Business and Reconciliation (92)

Current Reality

Business Council of Canada, the Canadian Chamber of Commerce, Conference Board of Canada, Canadian Council for Public-Private Partnerships (CCPPP) and numerous business associations have all made recommendations or commitments aligned with C2A 92. Very little follow-up activity though especially in response to the number of Indigenous protests across the country in relation to Free, Prior and Informed Consent, Duty to Consult, environmental impacts etc.

“85 percent of Canadian businesses are in no way engaged with Indigenous communities.” A new report commissioned by Indigenous Works and prepared by R.A. Malatest & Associates Ltd.
══════════════════════════════
● THE TASK
In the text on business and reconciliation, which firm prepared the report commissioned by Indigenous Works?

● RAW RECORDS
══════════════════════════════
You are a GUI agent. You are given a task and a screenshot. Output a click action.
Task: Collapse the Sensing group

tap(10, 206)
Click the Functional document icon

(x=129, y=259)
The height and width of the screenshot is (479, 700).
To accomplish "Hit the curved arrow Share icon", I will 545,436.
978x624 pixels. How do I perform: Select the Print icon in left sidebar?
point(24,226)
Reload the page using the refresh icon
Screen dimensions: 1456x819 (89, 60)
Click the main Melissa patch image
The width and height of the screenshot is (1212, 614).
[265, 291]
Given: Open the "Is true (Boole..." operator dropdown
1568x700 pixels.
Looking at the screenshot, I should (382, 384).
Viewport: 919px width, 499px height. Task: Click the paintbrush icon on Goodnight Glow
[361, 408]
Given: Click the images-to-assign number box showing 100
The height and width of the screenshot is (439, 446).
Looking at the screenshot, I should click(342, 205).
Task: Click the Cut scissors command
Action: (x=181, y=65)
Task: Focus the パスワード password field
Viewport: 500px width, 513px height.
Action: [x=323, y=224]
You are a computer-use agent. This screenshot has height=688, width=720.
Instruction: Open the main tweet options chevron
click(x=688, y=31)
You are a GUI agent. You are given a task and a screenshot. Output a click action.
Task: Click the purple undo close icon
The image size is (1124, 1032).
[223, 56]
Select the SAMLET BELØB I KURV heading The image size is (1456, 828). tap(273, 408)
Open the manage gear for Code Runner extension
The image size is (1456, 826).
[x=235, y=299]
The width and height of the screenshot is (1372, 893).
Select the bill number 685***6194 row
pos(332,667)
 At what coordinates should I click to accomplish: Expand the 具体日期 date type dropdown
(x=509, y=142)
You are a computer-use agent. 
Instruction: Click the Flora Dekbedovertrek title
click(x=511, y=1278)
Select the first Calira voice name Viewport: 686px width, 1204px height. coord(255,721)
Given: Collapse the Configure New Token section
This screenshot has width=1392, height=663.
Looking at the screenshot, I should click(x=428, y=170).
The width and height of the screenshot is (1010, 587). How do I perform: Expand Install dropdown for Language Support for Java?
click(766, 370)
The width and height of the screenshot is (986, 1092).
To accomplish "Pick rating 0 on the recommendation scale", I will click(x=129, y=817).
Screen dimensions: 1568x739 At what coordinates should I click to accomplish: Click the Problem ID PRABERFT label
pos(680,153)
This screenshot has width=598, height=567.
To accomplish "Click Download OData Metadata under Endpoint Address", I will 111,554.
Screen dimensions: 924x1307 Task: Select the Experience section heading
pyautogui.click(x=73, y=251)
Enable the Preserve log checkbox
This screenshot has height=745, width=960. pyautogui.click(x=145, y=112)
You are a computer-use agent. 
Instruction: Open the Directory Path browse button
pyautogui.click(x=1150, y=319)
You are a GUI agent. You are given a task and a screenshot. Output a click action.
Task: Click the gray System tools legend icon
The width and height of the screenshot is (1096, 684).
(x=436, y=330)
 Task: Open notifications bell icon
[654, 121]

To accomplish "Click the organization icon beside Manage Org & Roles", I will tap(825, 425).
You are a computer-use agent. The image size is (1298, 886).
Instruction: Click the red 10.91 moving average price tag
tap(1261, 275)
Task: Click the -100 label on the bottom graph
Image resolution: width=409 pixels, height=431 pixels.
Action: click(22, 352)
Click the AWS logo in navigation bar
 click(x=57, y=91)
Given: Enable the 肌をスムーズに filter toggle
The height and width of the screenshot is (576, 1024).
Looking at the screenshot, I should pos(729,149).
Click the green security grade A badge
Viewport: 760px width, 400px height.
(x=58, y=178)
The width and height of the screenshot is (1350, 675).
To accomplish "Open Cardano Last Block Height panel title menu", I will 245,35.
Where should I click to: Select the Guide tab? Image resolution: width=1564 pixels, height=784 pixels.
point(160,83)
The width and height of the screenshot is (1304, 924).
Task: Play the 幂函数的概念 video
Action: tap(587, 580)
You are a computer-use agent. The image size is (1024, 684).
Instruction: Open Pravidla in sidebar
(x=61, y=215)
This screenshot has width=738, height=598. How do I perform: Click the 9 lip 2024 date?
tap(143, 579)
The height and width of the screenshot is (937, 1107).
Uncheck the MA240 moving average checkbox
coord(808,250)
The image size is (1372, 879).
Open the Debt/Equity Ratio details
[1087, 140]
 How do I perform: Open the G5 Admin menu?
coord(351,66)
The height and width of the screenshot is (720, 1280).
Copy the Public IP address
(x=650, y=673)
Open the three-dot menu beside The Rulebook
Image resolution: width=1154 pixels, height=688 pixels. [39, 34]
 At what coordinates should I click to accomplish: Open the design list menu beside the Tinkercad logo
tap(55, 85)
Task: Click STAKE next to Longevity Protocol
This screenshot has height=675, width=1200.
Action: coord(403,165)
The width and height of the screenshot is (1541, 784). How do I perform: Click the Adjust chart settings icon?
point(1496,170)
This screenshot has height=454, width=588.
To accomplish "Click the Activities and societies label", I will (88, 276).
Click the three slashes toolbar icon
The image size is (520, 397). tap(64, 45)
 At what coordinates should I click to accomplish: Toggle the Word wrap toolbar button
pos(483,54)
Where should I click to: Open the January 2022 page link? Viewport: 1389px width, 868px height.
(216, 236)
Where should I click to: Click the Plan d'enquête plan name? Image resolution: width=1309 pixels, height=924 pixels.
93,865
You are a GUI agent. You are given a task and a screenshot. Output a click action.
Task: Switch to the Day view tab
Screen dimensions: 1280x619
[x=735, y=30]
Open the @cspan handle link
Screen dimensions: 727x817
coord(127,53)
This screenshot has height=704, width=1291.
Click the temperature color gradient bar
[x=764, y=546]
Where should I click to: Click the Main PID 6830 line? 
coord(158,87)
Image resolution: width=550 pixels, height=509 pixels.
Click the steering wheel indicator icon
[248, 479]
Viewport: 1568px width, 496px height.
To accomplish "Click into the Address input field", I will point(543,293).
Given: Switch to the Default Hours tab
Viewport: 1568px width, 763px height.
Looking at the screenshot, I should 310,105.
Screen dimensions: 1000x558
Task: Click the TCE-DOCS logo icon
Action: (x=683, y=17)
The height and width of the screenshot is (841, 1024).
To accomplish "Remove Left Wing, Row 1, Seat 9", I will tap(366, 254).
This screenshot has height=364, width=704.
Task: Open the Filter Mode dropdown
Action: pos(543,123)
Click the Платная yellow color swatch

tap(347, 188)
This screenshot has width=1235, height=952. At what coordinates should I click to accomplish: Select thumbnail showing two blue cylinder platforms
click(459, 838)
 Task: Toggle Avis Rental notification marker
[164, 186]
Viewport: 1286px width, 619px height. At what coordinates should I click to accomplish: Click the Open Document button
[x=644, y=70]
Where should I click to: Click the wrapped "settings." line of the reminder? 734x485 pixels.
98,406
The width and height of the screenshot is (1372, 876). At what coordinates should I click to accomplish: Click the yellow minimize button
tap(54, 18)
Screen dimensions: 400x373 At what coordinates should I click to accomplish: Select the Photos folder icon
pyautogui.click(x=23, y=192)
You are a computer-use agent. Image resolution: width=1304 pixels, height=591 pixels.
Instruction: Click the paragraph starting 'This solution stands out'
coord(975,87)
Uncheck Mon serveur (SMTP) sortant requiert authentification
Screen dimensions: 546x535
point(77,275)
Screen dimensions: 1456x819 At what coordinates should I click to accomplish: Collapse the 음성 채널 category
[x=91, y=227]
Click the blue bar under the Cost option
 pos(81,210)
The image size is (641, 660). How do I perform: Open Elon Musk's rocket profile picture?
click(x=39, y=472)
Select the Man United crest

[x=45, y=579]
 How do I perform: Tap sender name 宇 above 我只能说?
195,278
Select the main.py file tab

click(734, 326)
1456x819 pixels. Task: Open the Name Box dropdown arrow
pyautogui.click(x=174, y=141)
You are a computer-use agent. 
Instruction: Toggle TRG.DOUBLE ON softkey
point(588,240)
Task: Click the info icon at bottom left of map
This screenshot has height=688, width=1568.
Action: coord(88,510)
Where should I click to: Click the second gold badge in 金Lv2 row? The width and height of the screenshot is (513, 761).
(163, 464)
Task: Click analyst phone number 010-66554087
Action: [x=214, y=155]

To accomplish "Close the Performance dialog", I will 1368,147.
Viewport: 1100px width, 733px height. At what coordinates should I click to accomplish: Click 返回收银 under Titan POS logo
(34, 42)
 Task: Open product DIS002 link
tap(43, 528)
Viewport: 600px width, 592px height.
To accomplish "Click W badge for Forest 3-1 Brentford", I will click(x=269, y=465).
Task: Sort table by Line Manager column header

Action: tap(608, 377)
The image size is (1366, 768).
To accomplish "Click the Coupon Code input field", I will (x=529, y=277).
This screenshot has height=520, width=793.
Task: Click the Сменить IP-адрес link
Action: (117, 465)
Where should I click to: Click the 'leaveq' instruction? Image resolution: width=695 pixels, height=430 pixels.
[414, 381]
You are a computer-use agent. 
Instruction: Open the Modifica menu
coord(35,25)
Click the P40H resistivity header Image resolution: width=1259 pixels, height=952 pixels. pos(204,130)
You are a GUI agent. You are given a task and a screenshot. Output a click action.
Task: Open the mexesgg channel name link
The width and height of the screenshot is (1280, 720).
══════════════════════════════
● EXERCISE SOLUTION
R.A. Malatest & Associates Ltd.